Court of Appeals of Ohio, Tenth District, Franklin County
Dec 31, 2001
No. 01AP-658 (REGULAR CALENDAR) (Ohio Ct. App. Dec. 31, 2001)

Opinion

No. 01AP-658 (REGULAR CALENDAR).

Rendered on December 31, 2001.

APPEAL from the Franklin County Court of Common Pleas.

Steve J. Edwards; Wilcox, Schlosser Bendig Co., L.P.A., and Jacob A. Schlosser, for appellant.

Reminger Reminger, and John A. Burgess, for appellee.


OPINION


Plaintiff-appellant, James J. Barker, appeals from a decision of the Franklin County Court of Common Pleas granting summary judgment in favor of defendant-appellee, Wal-Mart Stores, Inc., in plaintiff's slip and fall personal injury action.

### Actions to take
(a) From the opinion, quote the passage between "Court of Appeals" and "01AP-658 (REGULAR CALENDAR).", inclusive.
(b) For each statement, answer yes or no on whether the opinion agrees with it, and quote the words that decide it: (i) The appeal came from the Franklin County Court of Common Pleas. (ii) Summary judgment was granted in favor of James J. Barker. (iii) John A. Burgess appeared for the appellant.
The lines after this opinion have no connection to it.

### Data

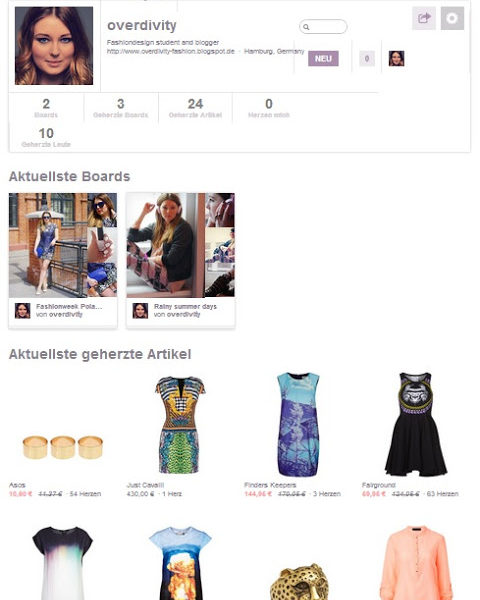Select the 10 Geherzte Leute tab

click(46, 138)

### Solutions per task
(a)
Court of Appeals of Ohio, Tenth District, Franklin County
Dec 31, 2001
No. 01AP-658 (REGULAR CALENDAR) (Ohio Ct. App. Dec. 31, 2001)

Opinion

No. 01AP-658 (REGULAR CALENDAR).

(b)
(i) Yes: "APPEAL from the Franklin County Court of Common Pleas."
(ii) No: "granting summary judgment in favor of defendant-appellee, Wal-Mart Stores, Inc."
(iii) No: "Reminger Reminger, and John A. Burgess, for appellee."